By Eliot Duke
Dunn Daily Record
Bobby Miller and Charles Lindsay came from very different but similar backgrounds.
Separated by an ocean, the two men favored a small town over the big city life. They also enjoyed the restaurant business.
These commonalities came together last year as a pandemic tried to pull them apart, and the fate of Western Sizzlin hung in the balance.
Miller wanted to sell his Dunn staple and Lindsay had every intention of buying it, but the COVID-19 wrench delayed their transaction for months. Perseverance eventually paid off and fans of the open buffet restaurant can take comfort in knowing it’s not going anywhere.
“You’ve got to enjoy it to be good at it, and I think he enjoys it,” Miller said of the new owner. “I know I enjoyed every day. I never got up not wanting to go to work.”

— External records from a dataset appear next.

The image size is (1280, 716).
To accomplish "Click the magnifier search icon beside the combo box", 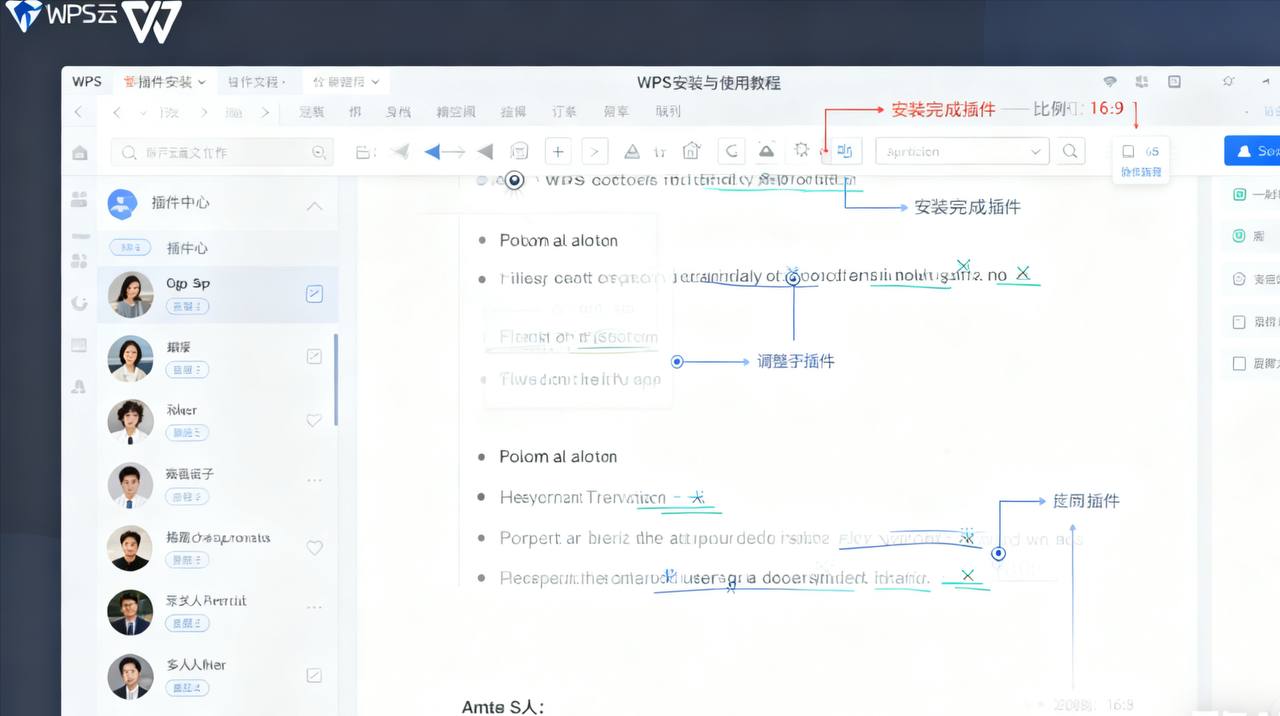I will [x=1069, y=150].
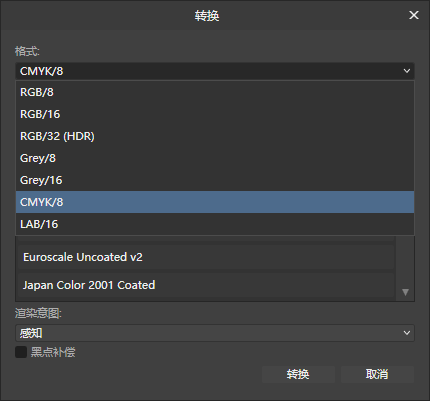Click the profile list scroll down arrow
Viewport: 430px width, 401px height.
click(405, 292)
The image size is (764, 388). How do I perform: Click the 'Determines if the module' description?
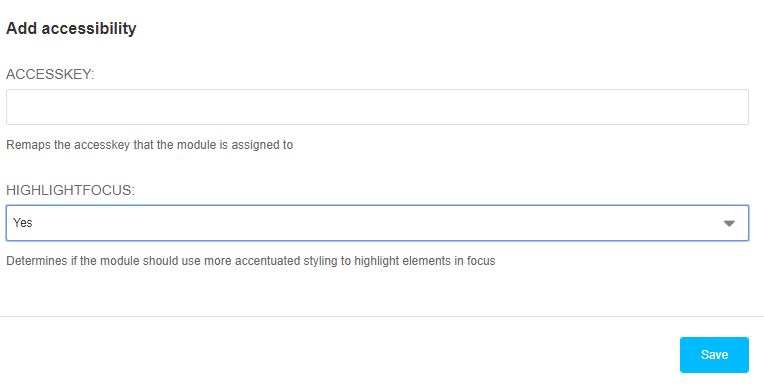(250, 261)
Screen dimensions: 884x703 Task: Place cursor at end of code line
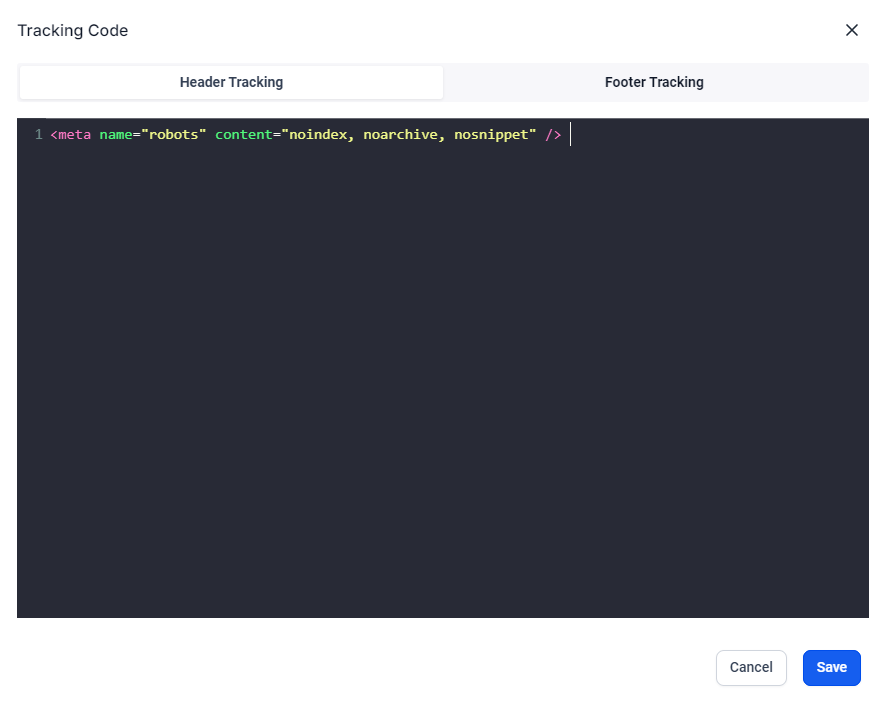[x=570, y=133]
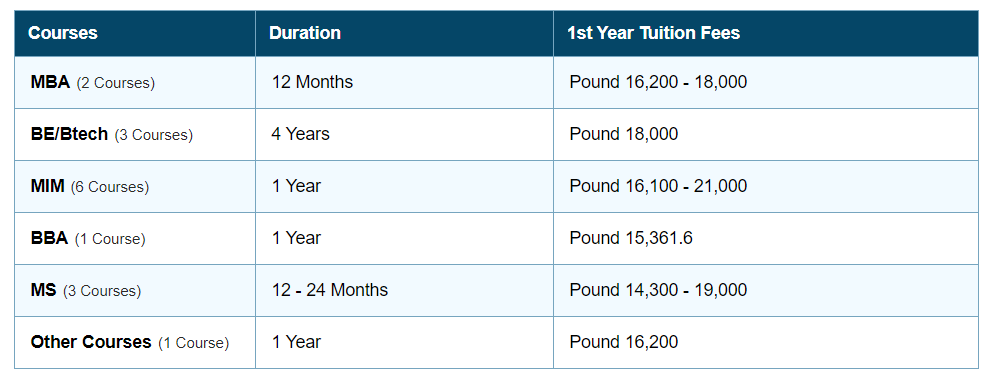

Miller, who started his restaurant career as a partner manager for Golden Corral, opened Western Sizzlin in 1989. It burned down a decade later and Miller had a decision to make: rebuild or move on. He elected to reinvest in his hometown community.
“I’ve been here all my life,” said Miller. “I wanted to come back home. My ties go pretty deep. I was getting to where I wasn’t able to do it and I needed somebody capable like [Lindsay]. It was a hard choice, but my health isn’t very good and I wasn’t able to give it what it needed.”
Lindsay grew up in a smaller Scotland version of Dunn, populated by just 300 people. The similarity to home attracted him to the area and when the possibility of purchasing Western Sizzlin, an establishment that shared in his Christian values, came along, Lindsay didn’t want to miss it.
“I actually met Mr. Miller a year and a half ago,” Lindsay said. “We had everything arranged and sorted and then the pandemic hit and I couldn’t get my loan any more. We had to wait for the best part of a year. We’ve always loved this area. I’m not a city person. I wanted to have a place that had a positive influence on my life and not a negative.”
COVID-19 made the sale difficult. Miller closed for five weeks and struggled under pandemic restrictions for much of 2020 as Lindsay learned what he could from his predecessor. With pandemic conditions gradually improving, Lindsay said he looks forward to seeing Western Sizzlin transition back to normal. Aside from the masked and gloved customers at the buffet lines, it is normal.
“I think the pandemic has actually made us better,” said Lindsay. “I think it will make the buffet experience stronger in the long run. Everything is going to stay exactly as it’s been and hopefully as good as it’s always been. If it could withstand the past year, that just shows fantastic support from the people.”
Miller thinks Lindsay came along at a good time as Harnett County continues to grow and the community looks to put the pandemic behind them.
“When you put it all together I think it will make a big difference,” Miller said. “You wanted to do all you could within reason, and I think we did that. Now people are getting out and our numbers show it.”
Lindsay purchased the restaurant under his company White Swan Construction.